*ACTIVITY*: The full set of entries has to be output exactly.

*INFORMATION*:

--- START ---

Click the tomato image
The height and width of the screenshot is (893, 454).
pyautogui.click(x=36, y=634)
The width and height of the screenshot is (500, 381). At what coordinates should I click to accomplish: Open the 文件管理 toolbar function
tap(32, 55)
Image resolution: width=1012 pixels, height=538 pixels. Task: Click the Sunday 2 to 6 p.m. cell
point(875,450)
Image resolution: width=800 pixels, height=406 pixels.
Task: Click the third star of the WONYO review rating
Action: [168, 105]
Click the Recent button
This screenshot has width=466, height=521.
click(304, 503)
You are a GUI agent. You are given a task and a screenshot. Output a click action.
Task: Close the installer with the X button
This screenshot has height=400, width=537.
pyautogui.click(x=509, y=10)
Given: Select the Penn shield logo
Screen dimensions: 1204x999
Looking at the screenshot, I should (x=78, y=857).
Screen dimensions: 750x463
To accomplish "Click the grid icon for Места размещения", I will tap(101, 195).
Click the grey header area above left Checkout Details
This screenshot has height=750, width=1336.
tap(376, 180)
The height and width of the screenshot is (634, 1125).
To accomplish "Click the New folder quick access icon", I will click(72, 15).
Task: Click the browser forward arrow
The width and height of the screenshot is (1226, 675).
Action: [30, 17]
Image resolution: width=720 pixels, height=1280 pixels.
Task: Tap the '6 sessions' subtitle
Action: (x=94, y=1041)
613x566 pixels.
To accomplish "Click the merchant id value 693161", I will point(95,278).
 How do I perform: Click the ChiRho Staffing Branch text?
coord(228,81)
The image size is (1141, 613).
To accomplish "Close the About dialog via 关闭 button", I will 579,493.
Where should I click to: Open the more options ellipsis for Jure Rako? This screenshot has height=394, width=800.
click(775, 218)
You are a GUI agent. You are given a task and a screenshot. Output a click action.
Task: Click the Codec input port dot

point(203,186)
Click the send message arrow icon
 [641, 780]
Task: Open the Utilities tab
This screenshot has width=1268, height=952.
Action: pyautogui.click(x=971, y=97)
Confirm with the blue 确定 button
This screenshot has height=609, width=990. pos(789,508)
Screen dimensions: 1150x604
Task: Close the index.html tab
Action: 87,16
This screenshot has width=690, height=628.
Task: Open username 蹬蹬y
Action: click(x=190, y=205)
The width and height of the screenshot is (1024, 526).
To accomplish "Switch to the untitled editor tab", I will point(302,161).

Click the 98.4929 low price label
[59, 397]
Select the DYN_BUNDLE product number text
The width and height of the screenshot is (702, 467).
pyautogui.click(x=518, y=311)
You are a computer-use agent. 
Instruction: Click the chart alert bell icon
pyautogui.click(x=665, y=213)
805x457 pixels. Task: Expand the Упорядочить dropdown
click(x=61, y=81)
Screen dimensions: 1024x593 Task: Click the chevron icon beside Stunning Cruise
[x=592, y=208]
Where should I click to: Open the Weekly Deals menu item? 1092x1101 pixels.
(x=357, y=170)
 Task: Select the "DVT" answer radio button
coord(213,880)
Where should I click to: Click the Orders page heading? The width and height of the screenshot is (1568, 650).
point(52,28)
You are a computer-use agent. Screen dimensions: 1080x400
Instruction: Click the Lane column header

--- END ---

*OUTPUT FOR THIS EXERCISE*:
Click the tomato image
The height and width of the screenshot is (893, 454).
pyautogui.click(x=36, y=634)
The width and height of the screenshot is (500, 381). At what coordinates should I click to accomplish: Open the 文件管理 toolbar function
tap(32, 55)
Image resolution: width=1012 pixels, height=538 pixels. Task: Click the Sunday 2 to 6 p.m. cell
point(875,450)
Image resolution: width=800 pixels, height=406 pixels.
Task: Click the third star of the WONYO review rating
Action: [168, 105]
Click the Recent button
This screenshot has width=466, height=521.
click(304, 503)
You are a GUI agent. You are given a task and a screenshot. Output a click action.
Task: Close the installer with the X button
This screenshot has height=400, width=537.
pyautogui.click(x=509, y=10)
Given: Select the Penn shield logo
Screen dimensions: 1204x999
Looking at the screenshot, I should (x=78, y=857).
Screen dimensions: 750x463
To accomplish "Click the grid icon for Места размещения", I will tap(101, 195).
Click the grey header area above left Checkout Details
This screenshot has height=750, width=1336.
tap(376, 180)
The height and width of the screenshot is (634, 1125).
To accomplish "Click the New folder quick access icon", I will click(72, 15).
Task: Click the browser forward arrow
The width and height of the screenshot is (1226, 675).
Action: [30, 17]
Image resolution: width=720 pixels, height=1280 pixels.
Task: Tap the '6 sessions' subtitle
Action: (x=94, y=1041)
613x566 pixels.
To accomplish "Click the merchant id value 693161", I will point(95,278).
 How do I perform: Click the ChiRho Staffing Branch text?
coord(228,81)
The image size is (1141, 613).
To accomplish "Close the About dialog via 关闭 button", I will 579,493.
Where should I click to: Open the more options ellipsis for Jure Rako? This screenshot has height=394, width=800.
click(775, 218)
You are a GUI agent. You are given a task and a screenshot. Output a click action.
Task: Click the Codec input port dot

point(203,186)
Click the send message arrow icon
 [641, 780]
Task: Open the Utilities tab
This screenshot has width=1268, height=952.
Action: pyautogui.click(x=971, y=97)
Confirm with the blue 确定 button
This screenshot has height=609, width=990. pos(789,508)
Screen dimensions: 1150x604
Task: Close the index.html tab
Action: 87,16
This screenshot has width=690, height=628.
Task: Open username 蹬蹬y
Action: click(x=190, y=205)
The width and height of the screenshot is (1024, 526).
To accomplish "Switch to the untitled editor tab", I will point(302,161).

Click the 98.4929 low price label
[59, 397]
Select the DYN_BUNDLE product number text
The width and height of the screenshot is (702, 467).
pyautogui.click(x=518, y=311)
You are a computer-use agent. 
Instruction: Click the chart alert bell icon
pyautogui.click(x=665, y=213)
805x457 pixels. Task: Expand the Упорядочить dropdown
click(x=61, y=81)
Screen dimensions: 1024x593 Task: Click the chevron icon beside Stunning Cruise
[x=592, y=208]
Where should I click to: Open the Weekly Deals menu item? 1092x1101 pixels.
(x=357, y=170)
 Task: Select the "DVT" answer radio button
coord(213,880)
Where should I click to: Click the Orders page heading? The width and height of the screenshot is (1568, 650).
point(52,28)
You are a computer-use agent. Screen dimensions: 1080x400
Instruction: Click the Lane column header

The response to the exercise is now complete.